* [INSTRUCTIONS TO FOLLOW] All lines in the records that carry the string "button" are to be shown.

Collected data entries

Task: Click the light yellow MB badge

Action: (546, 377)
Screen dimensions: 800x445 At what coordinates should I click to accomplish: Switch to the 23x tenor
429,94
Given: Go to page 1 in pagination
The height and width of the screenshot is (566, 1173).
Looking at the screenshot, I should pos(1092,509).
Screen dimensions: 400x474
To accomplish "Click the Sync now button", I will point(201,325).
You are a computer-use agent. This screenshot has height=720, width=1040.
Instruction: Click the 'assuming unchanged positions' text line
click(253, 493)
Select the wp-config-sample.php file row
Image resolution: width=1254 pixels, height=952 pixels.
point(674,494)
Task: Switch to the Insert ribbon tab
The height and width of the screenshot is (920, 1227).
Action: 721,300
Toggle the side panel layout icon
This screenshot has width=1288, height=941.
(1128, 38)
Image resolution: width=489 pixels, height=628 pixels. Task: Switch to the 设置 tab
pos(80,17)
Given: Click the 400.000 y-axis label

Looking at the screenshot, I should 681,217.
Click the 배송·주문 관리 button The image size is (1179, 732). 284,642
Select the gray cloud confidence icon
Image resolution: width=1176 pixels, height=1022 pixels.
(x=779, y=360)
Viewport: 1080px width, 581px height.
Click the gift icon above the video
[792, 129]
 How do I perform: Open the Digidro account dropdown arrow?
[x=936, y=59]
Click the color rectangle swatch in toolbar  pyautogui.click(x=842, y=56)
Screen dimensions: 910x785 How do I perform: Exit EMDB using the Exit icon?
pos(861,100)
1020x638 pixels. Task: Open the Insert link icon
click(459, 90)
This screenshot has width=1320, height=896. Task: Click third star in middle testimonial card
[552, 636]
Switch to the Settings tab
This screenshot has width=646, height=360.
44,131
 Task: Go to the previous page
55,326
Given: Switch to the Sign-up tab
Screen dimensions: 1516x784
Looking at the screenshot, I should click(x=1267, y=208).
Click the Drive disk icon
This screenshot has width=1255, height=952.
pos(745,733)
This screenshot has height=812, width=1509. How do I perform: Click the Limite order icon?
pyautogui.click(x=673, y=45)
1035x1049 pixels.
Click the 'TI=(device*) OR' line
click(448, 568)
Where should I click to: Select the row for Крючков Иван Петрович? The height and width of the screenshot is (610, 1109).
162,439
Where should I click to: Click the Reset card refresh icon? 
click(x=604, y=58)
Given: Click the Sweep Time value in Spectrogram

* [WORKED SOLUTION]
To accomplish "Click the Sync now button", I will point(201,325).
Click the 배송·주문 관리 button The image size is (1179, 732). 284,642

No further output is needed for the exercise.